* EXERCISE OBJECTIVE *
The line containing "You are a computer-use" and each line after it, through the final line of the data, are to be retyped exactly, with pictures left out.

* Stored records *
● ● ●
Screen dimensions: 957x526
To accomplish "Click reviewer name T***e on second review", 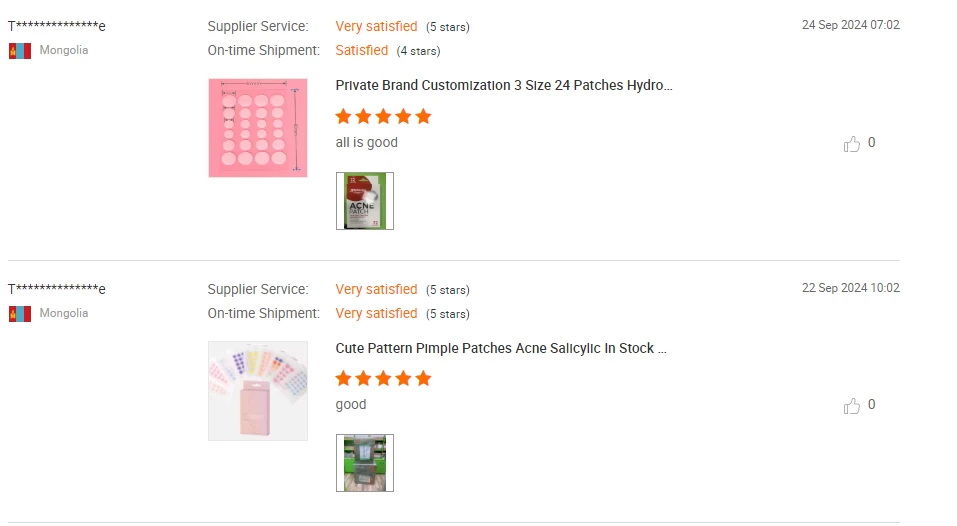I will click(x=57, y=289).
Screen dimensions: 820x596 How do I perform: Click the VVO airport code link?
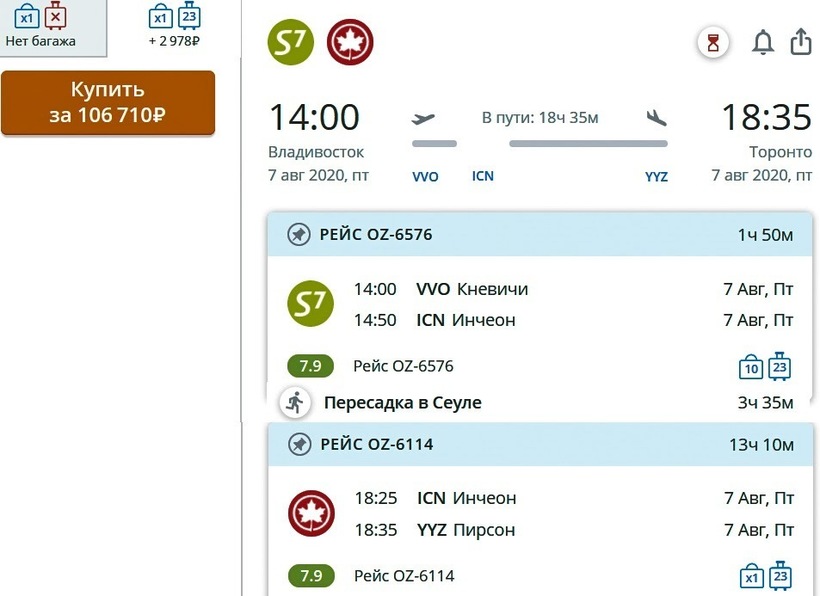click(425, 177)
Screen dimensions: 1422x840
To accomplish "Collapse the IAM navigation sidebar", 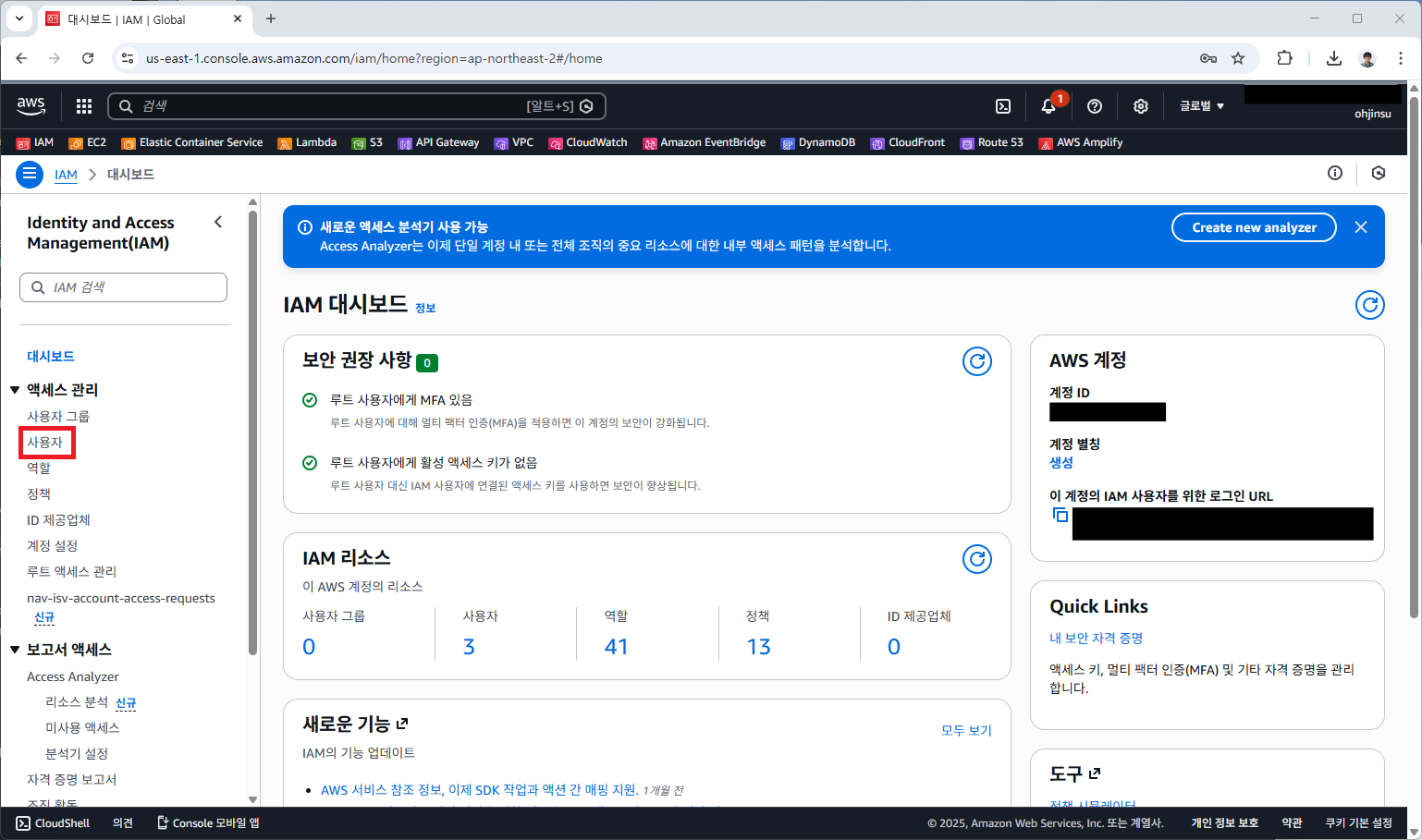I will (218, 222).
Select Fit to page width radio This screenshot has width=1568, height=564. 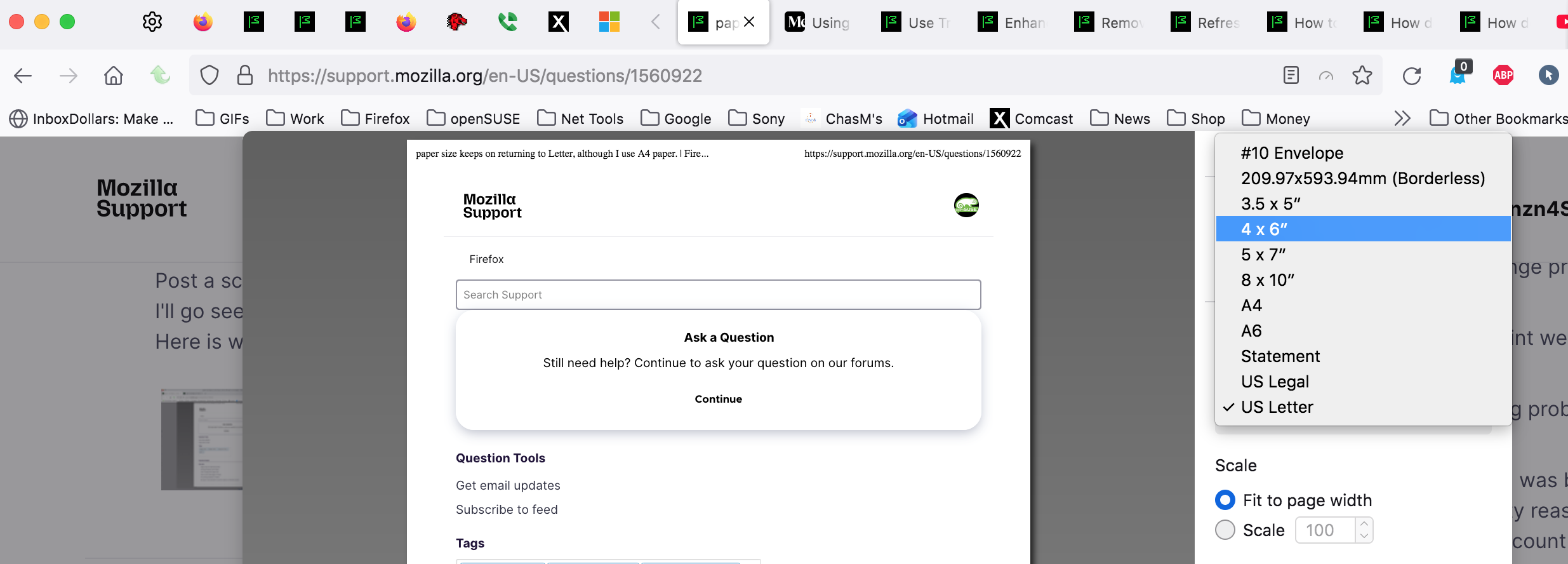pos(1225,500)
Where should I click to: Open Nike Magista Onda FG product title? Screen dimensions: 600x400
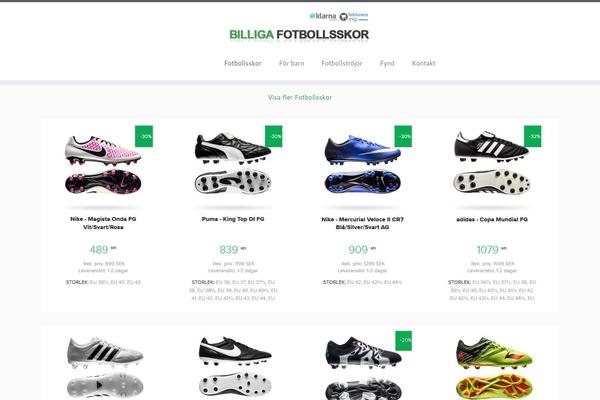(x=103, y=223)
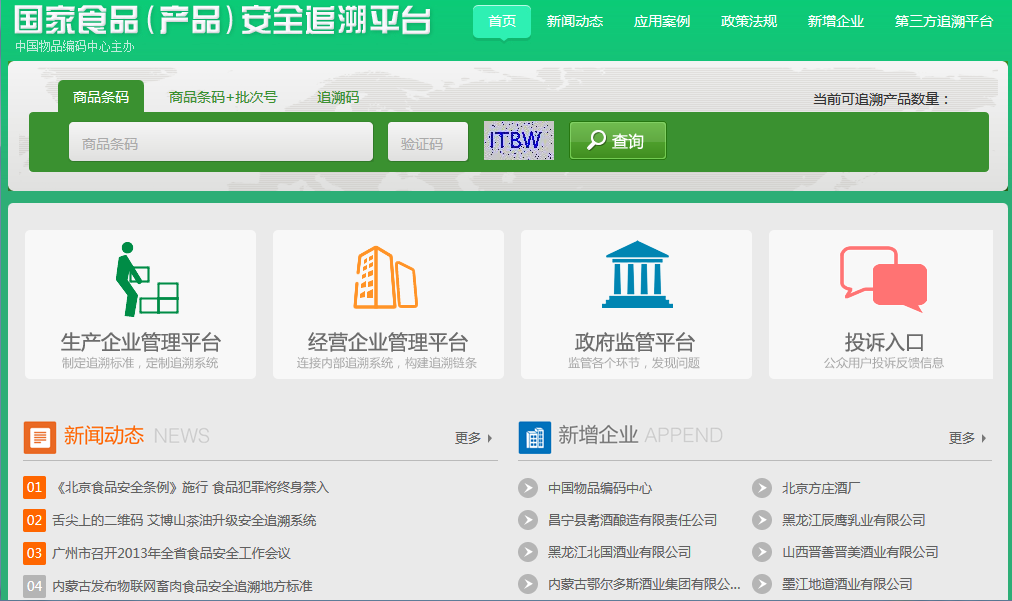
Task: Go to 政策法规 in the navigation bar
Action: [x=749, y=21]
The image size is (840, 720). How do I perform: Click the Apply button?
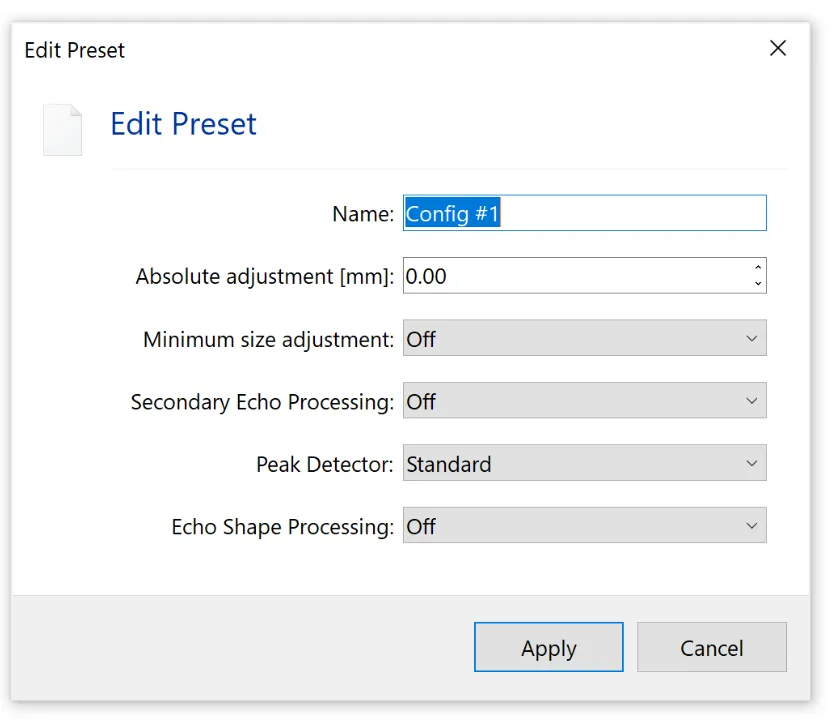coord(548,647)
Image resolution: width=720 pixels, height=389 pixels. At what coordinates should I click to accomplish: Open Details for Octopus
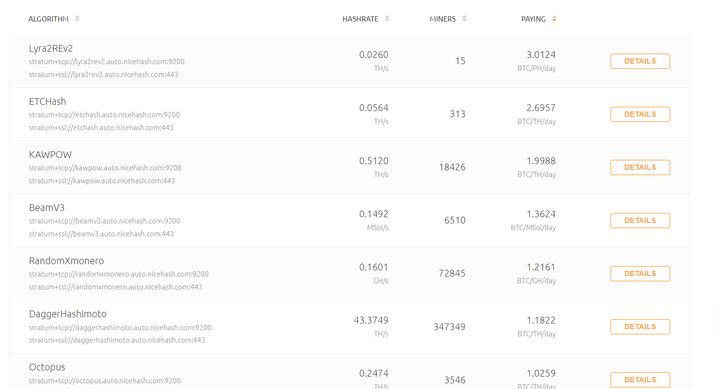pos(640,380)
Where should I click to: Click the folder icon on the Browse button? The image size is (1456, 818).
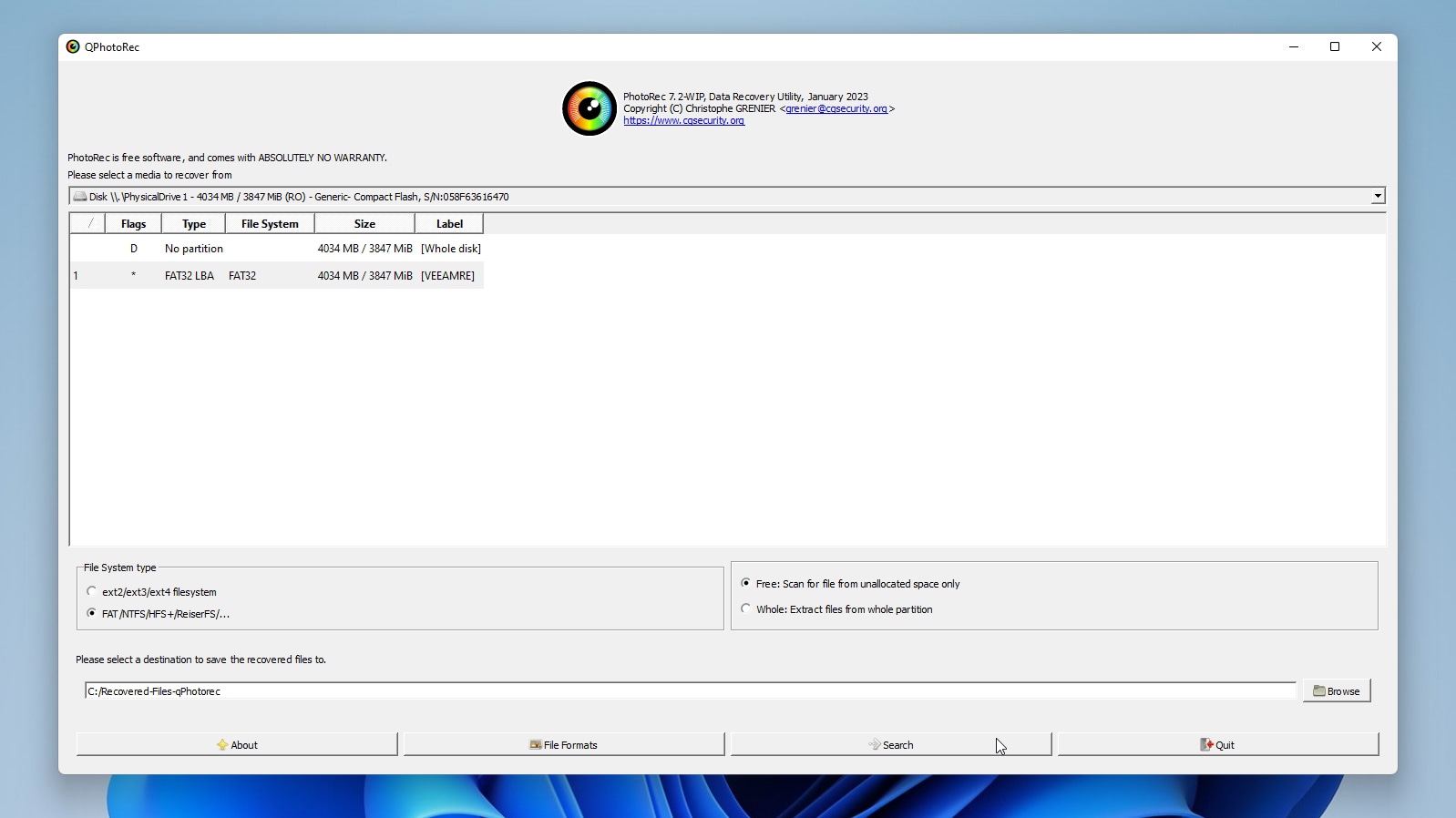[1318, 691]
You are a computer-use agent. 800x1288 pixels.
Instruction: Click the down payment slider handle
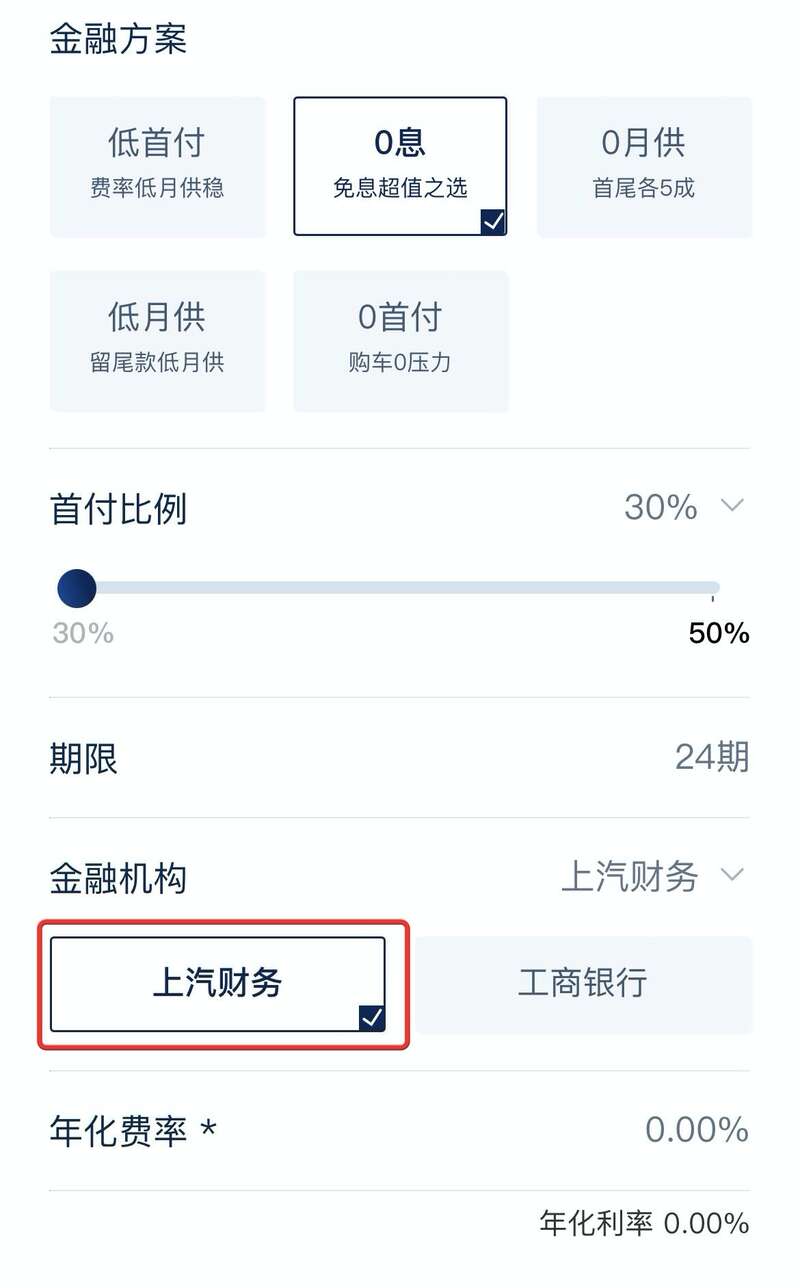click(77, 588)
● ● ●
* SOLUTION FOR THIS PROBLEM *
You are a computer-use agent. 800x1288 pixels.
Instruction: Click the down payment slider handle
click(77, 588)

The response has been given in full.